Enter Parker, with nearly two decades of coaching experience that have dabbled in spread approaches, run-pass option offenses and pro-style looks.

“As coach Freeman said, you want to show respect to what we did last year and to Tommy’s job,” Parker said. “The thing we know we are built on, we want to be O-line driven, and we want to be built from inside-out. With what we have returning up front and with our running backs and tight ends, to be able to control a box, that’s where it always has to start.”

That much should be very clear for Notre Dame in 2023, with two potential first-round draft picks at left (rising junior Joe Alt) and right tackle (rising junior Blake Fisher), a three-year starter at center (fifth-year Zeke Correll) and a trio of proven running backs (led by Audric Estimé, top) alongside rising junior tight end Mitchell Evans. An O-line-driven offense should have been expected no matter who Freeman hired, particularly given the phrase “O-line- and D-line- driven” was his favorite echo of 2022.

But with a veteran quarterback in Wake Forest transfer Sam Hartman, more should be available for the Irish. No disrespect to Drew Pyne, but drastically improved quarterback play should elevate Notre Dame’s offense in 2023 all on its own.

“We want to score more points than we did last year,” Parker said. It’s a fun quote, and one to use often, but it also should have always been assumed.

There have been some half-baked online wonders if Hartman might look to leave South Bend before playing a game after Rees’s departure for Alabama. The logistics of that would be dubious, at best, given a player is allowed one graduate transfer, and Hartman just used it, though perhaps there is some wiggle room as NCAA rules evolve in the era of one-time transfers. The realities of it, though, are pretty stark: Hartman has enrolled at Notre Dame; he will be part of spring practices, getting used to playing behind a better offensive line than he enjoyed in any of his five years with the Demon Deacons.

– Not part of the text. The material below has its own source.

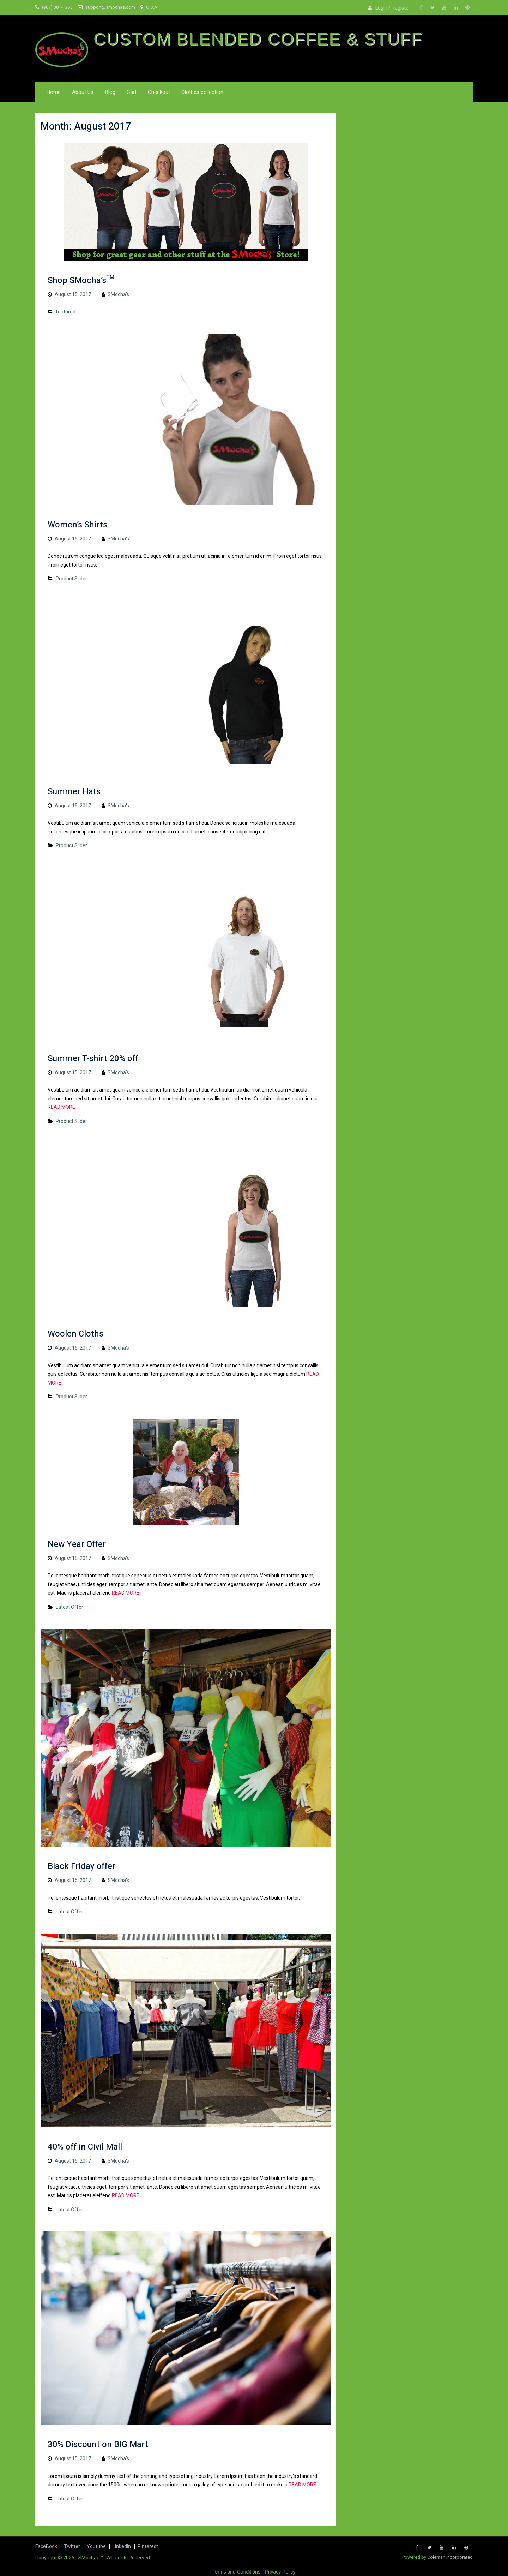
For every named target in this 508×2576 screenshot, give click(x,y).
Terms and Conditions (236, 2572)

“[Hartman] is driven by ball and driven to get better, coming here he wants to have success here at Notre Dame,” Parker said. “There’s been communication with all of [the offensive players], but especially with him, obviously to sit down and talk to him about the direction of the offense, to maybe ease some anxieties because with change comes a lot of thoughts.”

Take Hartman as a case study as to why Freeman was so intent on continuing with a pro-style offense. The ACC record-setter left Wake Forest in part because a year in a more traditional offense should prove to the NFL his prolific passing stats were not solely the result of a unique scheme.

And let’s note here, to be clear: A pro-style offense is meant as one that maintains a relative balance between rushing and passing, relative being a key word. The split will not be 50/50 but will probably not exceed 40/60 in either direction. Tight ends will be a crucial piece of it, rather than spreading the field as wide as possible. (See: Air Raid.) Zone-reads will be part of it, as well, as they become more and more of an NFL staple.

“We see this structure and the shell of this thing looking very familiar to a lot of things within the organization,” Parker said. “By formation, by the way we line up, by the way we get things going in and out of the huddle, those things will look similar.”

Parker will have his differences in tendencies compared to Rees, but the biggest difference in Notre Dame’s offense in 2023 will simply be having a playmaker like Hartman at quarterback.

Parker and Freeman will need to hire an offensive line coach to replace Harry Hiestand after his retirement following Rees’s departure.

“The beautiful thing is, the number of candidates of quality is certainly a list that can’t be put on one page,” Parker said. “Finding those, see what fits us, feel [Freeman’s] information, bring it down, get information back to him and come to a decision.”